_Supplied text_
# Comp Tac Minotaur Gladiator Holster for Sig 229R???



## jjvg421 (Oct 23, 2007)

Hello Everyone,

I was wondering if I can get your help and feedback. I have a Sig 229R I started to pull the trigger and get a Minotaur Gladiator Holster by Comp Tac, I have a paddle holster from them already and it is great. The customer service was also excellent. I want to take it up a notch and the Gladiator but, I haven't read many reviews about it good or bad. My main concern from what I read is it rides to low, someone like me couldn't get a shirt over and that's not good. Is this true about the Gladiator? If so can you intelligent people recommend some owb holsters that ride mid to high and close so I can get a shirt over. Please no iwb holsters not comfortable to me at all.:watching:

Thanks,
JG


----------



## BeefyBeefo (Jan 30, 2008)

Target position rows:
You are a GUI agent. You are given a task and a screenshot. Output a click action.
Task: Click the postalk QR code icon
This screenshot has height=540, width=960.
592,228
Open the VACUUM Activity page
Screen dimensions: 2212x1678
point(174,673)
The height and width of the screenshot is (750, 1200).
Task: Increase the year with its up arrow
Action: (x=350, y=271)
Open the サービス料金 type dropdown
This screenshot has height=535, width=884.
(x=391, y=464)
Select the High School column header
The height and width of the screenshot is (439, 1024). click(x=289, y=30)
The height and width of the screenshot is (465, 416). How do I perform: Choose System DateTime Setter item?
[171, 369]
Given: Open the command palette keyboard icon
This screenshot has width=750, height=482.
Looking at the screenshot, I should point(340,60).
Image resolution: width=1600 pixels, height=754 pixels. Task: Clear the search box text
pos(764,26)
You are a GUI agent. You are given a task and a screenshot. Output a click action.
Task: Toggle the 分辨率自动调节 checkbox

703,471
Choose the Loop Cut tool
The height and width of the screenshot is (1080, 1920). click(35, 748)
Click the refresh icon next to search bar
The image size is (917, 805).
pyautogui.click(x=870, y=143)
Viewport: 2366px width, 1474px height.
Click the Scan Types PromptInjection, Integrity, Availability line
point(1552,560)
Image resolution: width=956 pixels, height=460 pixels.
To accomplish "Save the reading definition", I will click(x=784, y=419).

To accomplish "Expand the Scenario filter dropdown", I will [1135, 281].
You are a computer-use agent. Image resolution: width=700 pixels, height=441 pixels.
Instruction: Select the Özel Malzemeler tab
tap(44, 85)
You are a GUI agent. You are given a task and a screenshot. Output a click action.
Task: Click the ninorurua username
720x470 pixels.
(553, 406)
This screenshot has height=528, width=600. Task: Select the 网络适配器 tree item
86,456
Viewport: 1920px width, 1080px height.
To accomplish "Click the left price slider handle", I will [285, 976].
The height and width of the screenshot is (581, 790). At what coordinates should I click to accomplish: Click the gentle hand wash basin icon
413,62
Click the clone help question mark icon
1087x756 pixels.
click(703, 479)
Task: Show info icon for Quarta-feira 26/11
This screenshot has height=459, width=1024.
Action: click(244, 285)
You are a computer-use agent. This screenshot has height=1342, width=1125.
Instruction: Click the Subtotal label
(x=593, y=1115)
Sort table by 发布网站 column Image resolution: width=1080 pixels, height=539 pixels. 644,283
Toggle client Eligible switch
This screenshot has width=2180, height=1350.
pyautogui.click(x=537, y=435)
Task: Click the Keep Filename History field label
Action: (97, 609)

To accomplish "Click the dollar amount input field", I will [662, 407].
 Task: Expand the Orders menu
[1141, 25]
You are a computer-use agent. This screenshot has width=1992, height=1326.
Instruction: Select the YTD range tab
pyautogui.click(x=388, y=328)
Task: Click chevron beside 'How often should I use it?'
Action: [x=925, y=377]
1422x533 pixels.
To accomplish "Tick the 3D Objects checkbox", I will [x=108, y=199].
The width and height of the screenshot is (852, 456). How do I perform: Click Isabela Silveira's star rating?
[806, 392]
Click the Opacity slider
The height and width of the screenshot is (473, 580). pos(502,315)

_Exercise tasks_
• A. Using the holster thread, decide whether each statement agrees with it, and back each yes or no with the exact deciding words: (i) The poster already owns a paddle holster from Comp Tac. (ii) The poster is open to suggestions for IWB holsters. (iii) The poster has read many reviews of the Gladiator.
• B. According to the holster thread, what is the poster's main worry about the Gladiator?
• C. Continue the holster thread from the point where it stops.

_Answers to each task_
• A.
(i) Yes: "I have a paddle holster from them already and it is great."
(ii) No: "Please no iwb holsters not comfortable to me at all."
(iii) No: "I haven't read many reviews about it good or bad."

• B. The poster worries that it rides too low to pull a shirt over it.

• C.
IDK about the Gladiator, but have you checked out your options at Galco? The people there are also very pleasant to deal with. Just another option for ya.

http://www.usgalco.com/HolsterPG2.asp

-Jeff-


----------



## niadhf (Jan 20, 2008)

try this. they talk about the spartan which if i remember is "minataur light".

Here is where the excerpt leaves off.